After about a week, for their own safety, the group was taken out of the country in three vehicles traveling together. The third one struck a piece of shrapnel along the road near the desert village of Rutba, blew a tire and overturned, he said. Three passengers were injured and needed medical care.
The first two cars turned back to help, but some Iraqis arrived first and took the travelers to a medical center that had been damaged by bombing.
Wilson-Hartgrove listened as medical personnel pointed out what they had lost in facilities due to bombing, anticipating doctors might decline to help the injured Americans.

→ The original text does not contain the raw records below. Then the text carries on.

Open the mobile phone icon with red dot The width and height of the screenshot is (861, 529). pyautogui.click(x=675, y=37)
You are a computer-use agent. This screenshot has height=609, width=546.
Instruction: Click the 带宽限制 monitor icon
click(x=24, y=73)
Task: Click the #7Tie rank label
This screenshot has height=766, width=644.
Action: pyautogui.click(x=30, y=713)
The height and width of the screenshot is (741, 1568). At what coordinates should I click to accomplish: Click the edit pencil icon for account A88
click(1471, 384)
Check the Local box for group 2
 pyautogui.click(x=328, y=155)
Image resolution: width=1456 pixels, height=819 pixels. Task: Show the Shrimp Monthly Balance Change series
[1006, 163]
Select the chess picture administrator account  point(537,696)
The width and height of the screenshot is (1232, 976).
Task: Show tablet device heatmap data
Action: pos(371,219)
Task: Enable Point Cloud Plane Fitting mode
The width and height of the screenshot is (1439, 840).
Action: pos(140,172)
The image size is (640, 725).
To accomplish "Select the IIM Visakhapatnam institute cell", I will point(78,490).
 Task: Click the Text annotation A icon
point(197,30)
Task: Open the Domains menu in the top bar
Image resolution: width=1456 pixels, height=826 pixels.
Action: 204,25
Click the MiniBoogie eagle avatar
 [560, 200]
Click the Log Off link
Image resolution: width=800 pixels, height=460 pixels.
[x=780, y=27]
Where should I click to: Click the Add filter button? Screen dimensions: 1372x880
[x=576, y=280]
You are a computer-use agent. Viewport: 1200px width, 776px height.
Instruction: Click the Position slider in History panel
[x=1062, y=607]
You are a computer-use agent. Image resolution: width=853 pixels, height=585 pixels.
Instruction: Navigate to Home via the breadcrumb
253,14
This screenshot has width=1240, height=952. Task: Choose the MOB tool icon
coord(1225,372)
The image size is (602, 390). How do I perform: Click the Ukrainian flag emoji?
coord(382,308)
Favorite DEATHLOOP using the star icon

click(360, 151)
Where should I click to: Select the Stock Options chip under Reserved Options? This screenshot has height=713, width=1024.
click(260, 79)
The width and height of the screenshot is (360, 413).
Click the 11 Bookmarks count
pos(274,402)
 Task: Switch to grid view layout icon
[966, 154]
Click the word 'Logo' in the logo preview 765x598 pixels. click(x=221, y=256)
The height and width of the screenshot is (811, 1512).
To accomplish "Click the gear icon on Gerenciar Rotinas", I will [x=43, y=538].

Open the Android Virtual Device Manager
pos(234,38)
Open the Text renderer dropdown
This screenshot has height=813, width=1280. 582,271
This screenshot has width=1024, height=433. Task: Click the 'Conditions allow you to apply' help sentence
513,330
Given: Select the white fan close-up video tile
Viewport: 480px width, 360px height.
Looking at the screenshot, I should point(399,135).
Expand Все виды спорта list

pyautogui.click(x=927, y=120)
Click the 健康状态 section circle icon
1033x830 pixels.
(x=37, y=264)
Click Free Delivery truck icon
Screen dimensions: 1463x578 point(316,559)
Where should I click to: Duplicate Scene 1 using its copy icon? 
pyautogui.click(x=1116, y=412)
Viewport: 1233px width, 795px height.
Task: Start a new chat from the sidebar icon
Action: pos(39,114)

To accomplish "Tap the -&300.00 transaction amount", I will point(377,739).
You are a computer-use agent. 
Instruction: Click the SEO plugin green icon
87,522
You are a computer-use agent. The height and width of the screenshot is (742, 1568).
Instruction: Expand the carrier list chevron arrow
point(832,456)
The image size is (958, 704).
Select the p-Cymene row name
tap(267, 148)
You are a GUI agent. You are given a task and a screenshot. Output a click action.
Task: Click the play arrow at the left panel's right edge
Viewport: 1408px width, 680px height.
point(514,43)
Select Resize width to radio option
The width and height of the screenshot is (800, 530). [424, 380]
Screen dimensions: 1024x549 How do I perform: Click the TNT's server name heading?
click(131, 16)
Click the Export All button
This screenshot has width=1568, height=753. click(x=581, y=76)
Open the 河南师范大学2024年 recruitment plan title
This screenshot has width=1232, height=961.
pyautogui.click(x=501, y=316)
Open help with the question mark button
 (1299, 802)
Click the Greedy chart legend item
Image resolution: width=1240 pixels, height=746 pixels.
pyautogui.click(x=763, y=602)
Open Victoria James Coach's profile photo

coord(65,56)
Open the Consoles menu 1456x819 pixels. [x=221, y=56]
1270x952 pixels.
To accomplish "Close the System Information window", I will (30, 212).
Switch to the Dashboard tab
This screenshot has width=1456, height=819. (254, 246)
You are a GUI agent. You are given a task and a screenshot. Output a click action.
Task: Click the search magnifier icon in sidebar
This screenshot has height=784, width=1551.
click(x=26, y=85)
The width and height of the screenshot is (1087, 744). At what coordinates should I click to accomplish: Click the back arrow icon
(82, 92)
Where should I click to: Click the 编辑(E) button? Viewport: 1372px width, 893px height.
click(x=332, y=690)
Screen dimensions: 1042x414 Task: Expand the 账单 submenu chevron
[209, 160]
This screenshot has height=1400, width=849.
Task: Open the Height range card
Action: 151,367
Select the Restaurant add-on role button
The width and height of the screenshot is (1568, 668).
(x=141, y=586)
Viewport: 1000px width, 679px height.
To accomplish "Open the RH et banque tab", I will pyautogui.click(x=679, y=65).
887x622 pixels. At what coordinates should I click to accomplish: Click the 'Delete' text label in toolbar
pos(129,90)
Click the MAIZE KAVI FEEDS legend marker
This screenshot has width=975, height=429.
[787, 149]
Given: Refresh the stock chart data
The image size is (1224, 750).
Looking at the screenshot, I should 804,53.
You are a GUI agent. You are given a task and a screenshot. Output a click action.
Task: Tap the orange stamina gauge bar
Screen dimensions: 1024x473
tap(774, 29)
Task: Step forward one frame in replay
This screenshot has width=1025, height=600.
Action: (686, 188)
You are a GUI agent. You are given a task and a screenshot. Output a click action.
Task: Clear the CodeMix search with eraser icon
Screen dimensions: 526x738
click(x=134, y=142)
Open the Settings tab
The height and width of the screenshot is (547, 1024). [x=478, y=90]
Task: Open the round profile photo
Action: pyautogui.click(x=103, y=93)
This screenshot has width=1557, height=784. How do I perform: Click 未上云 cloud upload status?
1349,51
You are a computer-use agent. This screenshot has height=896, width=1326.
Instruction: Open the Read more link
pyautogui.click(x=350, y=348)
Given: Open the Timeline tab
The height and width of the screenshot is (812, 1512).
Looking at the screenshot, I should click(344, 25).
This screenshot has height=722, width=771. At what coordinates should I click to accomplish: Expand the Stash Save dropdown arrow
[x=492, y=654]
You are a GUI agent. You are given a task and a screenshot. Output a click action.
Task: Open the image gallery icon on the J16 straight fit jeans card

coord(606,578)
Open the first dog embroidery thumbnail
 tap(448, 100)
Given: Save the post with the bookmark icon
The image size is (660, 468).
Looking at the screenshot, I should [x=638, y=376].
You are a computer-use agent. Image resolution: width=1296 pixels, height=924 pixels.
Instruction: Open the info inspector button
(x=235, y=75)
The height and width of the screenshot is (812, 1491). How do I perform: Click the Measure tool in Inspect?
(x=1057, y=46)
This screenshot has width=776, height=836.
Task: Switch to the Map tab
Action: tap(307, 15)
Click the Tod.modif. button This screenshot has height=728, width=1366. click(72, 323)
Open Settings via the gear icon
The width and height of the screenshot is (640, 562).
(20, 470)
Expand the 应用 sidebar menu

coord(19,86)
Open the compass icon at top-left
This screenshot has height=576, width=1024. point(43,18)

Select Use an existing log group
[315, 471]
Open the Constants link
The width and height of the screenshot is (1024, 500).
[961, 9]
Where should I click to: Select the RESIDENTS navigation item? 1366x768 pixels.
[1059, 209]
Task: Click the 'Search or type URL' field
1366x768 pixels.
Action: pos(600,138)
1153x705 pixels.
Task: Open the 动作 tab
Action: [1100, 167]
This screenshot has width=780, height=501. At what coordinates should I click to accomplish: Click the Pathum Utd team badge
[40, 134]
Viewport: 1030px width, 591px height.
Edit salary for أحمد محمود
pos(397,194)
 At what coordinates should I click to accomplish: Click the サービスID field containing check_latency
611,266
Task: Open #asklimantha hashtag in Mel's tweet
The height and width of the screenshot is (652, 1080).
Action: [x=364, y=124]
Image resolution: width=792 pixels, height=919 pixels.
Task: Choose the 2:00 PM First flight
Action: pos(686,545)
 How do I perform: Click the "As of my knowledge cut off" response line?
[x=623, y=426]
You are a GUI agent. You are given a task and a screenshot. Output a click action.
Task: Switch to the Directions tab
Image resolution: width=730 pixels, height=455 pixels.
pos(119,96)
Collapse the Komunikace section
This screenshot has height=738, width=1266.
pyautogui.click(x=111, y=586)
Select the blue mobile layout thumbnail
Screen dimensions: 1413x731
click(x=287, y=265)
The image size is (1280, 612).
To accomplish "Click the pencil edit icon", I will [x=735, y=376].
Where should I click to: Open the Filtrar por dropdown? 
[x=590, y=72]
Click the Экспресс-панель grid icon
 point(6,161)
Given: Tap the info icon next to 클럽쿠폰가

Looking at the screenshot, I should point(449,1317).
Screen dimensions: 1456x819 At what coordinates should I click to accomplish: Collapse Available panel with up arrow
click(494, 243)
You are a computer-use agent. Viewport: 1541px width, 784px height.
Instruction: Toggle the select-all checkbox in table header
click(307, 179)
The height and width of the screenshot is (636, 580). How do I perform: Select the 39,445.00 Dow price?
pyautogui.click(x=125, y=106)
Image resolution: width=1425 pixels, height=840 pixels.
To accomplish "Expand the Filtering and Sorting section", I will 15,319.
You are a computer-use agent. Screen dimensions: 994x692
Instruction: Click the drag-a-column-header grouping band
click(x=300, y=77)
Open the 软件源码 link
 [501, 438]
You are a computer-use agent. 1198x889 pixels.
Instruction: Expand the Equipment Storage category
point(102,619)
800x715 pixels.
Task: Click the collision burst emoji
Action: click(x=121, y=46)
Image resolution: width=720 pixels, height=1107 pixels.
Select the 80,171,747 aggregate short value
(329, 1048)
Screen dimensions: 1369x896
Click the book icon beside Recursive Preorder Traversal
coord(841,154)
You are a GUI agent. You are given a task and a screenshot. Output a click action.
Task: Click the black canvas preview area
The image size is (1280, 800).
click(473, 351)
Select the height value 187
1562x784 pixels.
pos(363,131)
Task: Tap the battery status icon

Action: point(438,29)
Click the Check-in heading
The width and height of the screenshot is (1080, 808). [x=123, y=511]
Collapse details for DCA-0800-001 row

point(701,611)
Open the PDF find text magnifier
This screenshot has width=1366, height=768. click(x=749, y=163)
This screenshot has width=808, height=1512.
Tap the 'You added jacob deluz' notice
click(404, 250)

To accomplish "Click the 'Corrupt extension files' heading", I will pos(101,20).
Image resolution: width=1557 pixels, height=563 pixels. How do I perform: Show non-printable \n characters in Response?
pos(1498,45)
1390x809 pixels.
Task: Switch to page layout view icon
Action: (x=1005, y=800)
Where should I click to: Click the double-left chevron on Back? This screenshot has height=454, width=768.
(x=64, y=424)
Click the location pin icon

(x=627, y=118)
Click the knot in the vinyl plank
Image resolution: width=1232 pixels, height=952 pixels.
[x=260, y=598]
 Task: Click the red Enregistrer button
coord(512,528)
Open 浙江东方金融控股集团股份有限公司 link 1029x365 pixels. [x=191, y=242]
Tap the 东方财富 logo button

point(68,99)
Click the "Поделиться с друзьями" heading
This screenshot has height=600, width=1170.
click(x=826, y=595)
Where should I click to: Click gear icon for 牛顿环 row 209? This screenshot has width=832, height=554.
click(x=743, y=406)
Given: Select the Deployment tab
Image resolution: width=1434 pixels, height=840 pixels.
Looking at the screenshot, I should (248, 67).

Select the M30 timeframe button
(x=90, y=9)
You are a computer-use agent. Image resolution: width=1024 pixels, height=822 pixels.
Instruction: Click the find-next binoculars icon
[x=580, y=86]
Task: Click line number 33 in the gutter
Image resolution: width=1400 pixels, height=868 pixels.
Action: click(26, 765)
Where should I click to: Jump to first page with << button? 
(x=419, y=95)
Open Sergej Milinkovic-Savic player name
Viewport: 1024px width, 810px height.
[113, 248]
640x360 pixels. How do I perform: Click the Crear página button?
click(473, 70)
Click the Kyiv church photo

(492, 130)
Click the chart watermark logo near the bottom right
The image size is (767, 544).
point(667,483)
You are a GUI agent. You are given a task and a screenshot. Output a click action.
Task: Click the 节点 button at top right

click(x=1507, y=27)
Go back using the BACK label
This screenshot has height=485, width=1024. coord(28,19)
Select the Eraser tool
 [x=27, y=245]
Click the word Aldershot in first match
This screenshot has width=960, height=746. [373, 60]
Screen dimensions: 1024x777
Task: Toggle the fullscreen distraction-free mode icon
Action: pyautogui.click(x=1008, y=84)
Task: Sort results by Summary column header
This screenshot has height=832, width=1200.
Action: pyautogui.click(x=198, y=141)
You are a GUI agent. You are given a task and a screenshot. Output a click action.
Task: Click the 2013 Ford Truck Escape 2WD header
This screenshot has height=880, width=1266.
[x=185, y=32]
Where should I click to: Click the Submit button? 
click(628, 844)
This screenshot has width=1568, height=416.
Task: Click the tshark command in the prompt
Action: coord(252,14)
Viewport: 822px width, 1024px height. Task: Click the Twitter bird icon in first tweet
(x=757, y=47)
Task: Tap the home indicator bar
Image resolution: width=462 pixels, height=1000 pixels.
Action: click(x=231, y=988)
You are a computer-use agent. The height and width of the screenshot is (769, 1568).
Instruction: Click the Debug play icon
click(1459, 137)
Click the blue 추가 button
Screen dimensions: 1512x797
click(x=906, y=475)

To his surprise, they turned their attention to the injured and began to tend to them. When other team members asked them why they were helping, they simply replied, “Because this is what we do.”
Soon, the injured had received treatment and were on their way again.
The Iraqi benevolence was not lost on the young minister. “It was the story of the Good Samaritan,” he marveled. “These Muslims and Iraqis were God’s” caregivers to unlikely visitors in their village.
“We came back to the United States in 2003 and told that story everywhere,” he said.
Shortly after that, he and his family moved to Durham, N.C. “We wanted to practice the hospitality we had experienced,” he explained.
They opened a ministry called Rutba House, named after the town where they had been helped. The ministry has operated for 11 years. He describes it as a place where the formerly homeless find shelter and acceptance.
Wilson-Hartgrove acknowledges he has been influenced by the late Clarence Jordan and Koinonia Farm, which Jordan opened in 1942, to show that blacks and whites could live and work together amicably.
Alluding to Easter and the resurrection, he said that Jesus is alive “and he is likely to show up at the door and bring his hungry friends with him.”
The Rutba House ministry is not unusual, the minister suggested. “There are thousands of little groups that are living it out in the concrete way of Jesus,” he said.